Repeat and Win
Josephine Berry takes us on a whistle stop tour of net art history and explains how its genius depends on a consummate lack of talent
Speculating on the future of web culture, net artist Alexei Shulgin imagined an unbridled proliferation of bland, undifferentiated schlock. Without the term ‘art’, he conjectured, the quest for quality would become futile: ‘Who would search for the grains of gold in all this shit?’ he asked. The nightmare of a degraded cultural landscape has long operated as the counterpoint to avant-garde dreams of art’s supercession. Theodor Adorno was similarly suspicious of Walter Benjamin’s celebration of the demise of art’s aura and his belief in the subsequent opening of a new, radically democratic field of action. Adorno warned that the demise of an auratic or autonomous high art would not necessarily lead to the spontaneous release of the revolutionary potential within popular or low culture: ‘It would be romantic to sacrifice one to the other,’ he wrote to Benjamin, ‘either as the bourgeois romanticism of the conservation of personality and all that stuff, or as the anarchistic romanticism of blind confidence in the spontaneous power of the proletariat in the historical process – a proletariat which is itself a product of bourgeois society.’
This tension between art’s supercession and its collapse into banality has, in some important ways, been increased by the net. In particular the fluidity of information in networks has accelerated long running attempts to deconstruct the artwork’s authenticity, but equally made it harder to distinguish between art and everything else. In a flattened representational field, an art site masquerading as a commercial website has nothing to distinguish it from its referent. The exactness with which digital information can be copied is an even more central reason for this. But, contrary to Benjamin’s analysis, art on the net hasn’t definitively escaped the ‘oppressive’ singularities of author and artwork – its early role as institutional renegade and preserve of the nobody/anybody has matured into a mutually profitable arrangement of star production. However, and in contrast to Adorno’s fear that technologised art might lay itself open to the ‘barbarism’ of low cultural forms, the demise of aura within digital art has also produced a flowering of collectivised production and plagiarism which challenges art’s authenticity without sacrificing its autonomy. In net art we see the culture of the copy reach maturity, as the internal dynamic of art coincides with a wider context of information politics in which the attempt to control information and its replication is combated by those trying to preserve the public domain. For these reasons, artist and critic Matthew Fuller recently commended net artists for their lack of ‘talent’, remarking: ‘Here, no talent delivers the goods.’

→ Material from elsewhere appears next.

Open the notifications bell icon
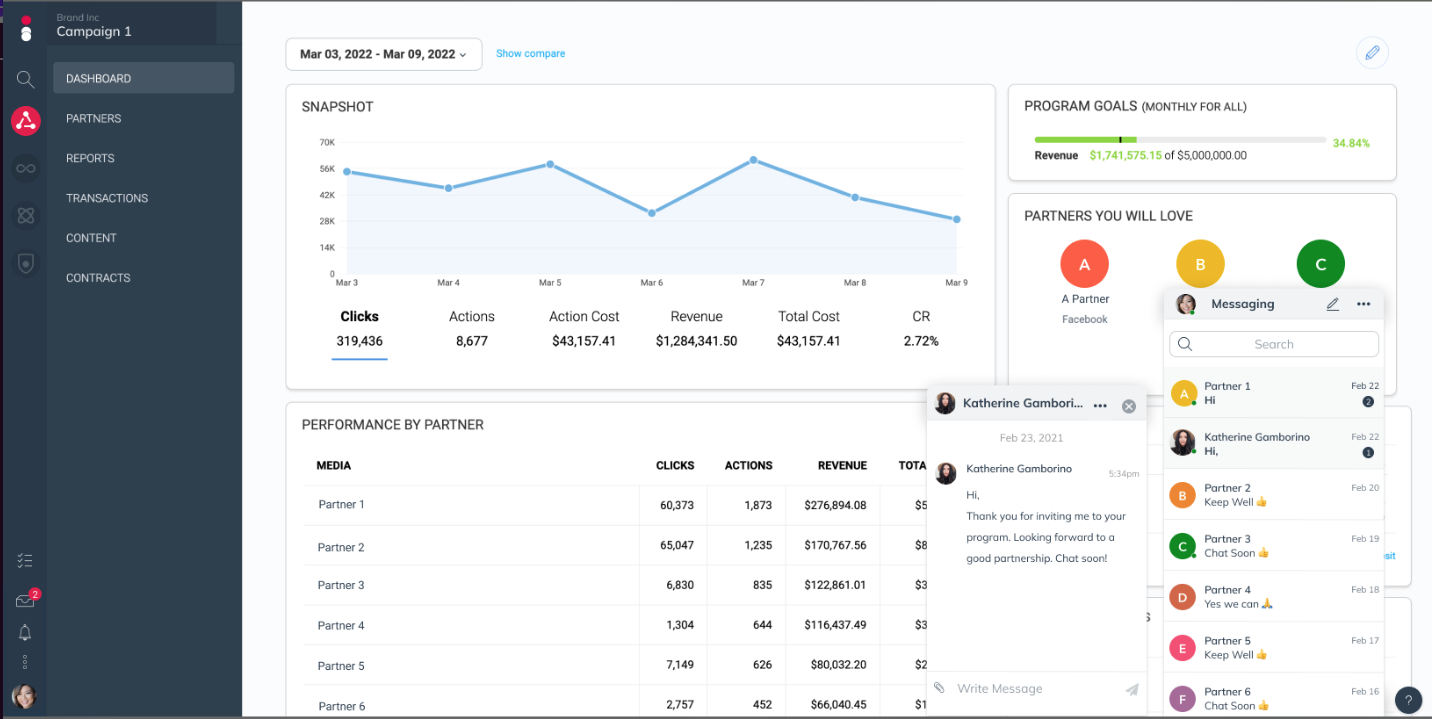[x=25, y=632]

The micro history of net art which follows traces a movement from net artists’ exploration of more traditional avant-garde problems under the spell of early ‘90s ‘digitopia’ to the increasingly activist nature of art resulting from the ever more restrictive conditions of the net. If these projects do not represent a Benjaminian awakening of the masses to the political possibilities of culture, nor do they confirm Adorno’s worst fears. Although sometimes involving large numbers of people, these works are still orchestrated by an intellectual vanguard. But, far from producing a sea of cultural shit, the bleeding of art into life on the net has taken on a definitively political dimension.
DESKTOP IS ALEXEI SHULGIN, 1997
In 1997, Alexei Shulgin sent a call for contributions to various mailing lists inviting people to take a snapshot of their desktops, save it as a JPEG and send it back to him, or store it on their own servers. The result is one of the wittiest collaborative works made for the web as well as an excellent psycho-technical ‘snapshot’ of the net art community at this time. The effect is an Alice-like fall through the rabbit hole of recursion, as one views images of desktops displaying images of desktops through the ultimate frame of one’s own desktop. File names become words in scattered sentences, and illicit or secret information lies tantalisingly obscured from view. Where many projects from this date emphasise the relativity of virtual communities, Desktop IS explores the homogeneity of their shared software architecture. But far from presenting a melancholic view of global cultural homogeneity, it reveals its impossibility.[http://www.easylife.org/desktop]
Net art, or net.art as it had been baptised by then, first made it to the big time in 1997 when it was given its own space (albeit down in the basement) at Documenta X in Kassel. The Documenta itself was just getting to grips with the internet and had a fairly extensive website made, which drew all the trendy connections between real and virtual topographies while squeezing every last drop out of the network metaphor. But, having made this very right-on gesture, the organisers then decided to take the website down once the show had closed, and package it as a CD-ROM. With all the timeliness of a seasoned media tactician, Cosic downloaded the entire website over night and relocated it to his own server. In one elegant gesture this act exposes the hypocritical position towards participatory cultural production which the art world simultaneously hails and suffocates. Cosic’s clone not only flicked the V-sign to the institution’s double standards, but also exposed their inability to maintain ownership over artworks in the information age when originals are becoming extinct.[http://www.ljudmila.org/~vuk/dx]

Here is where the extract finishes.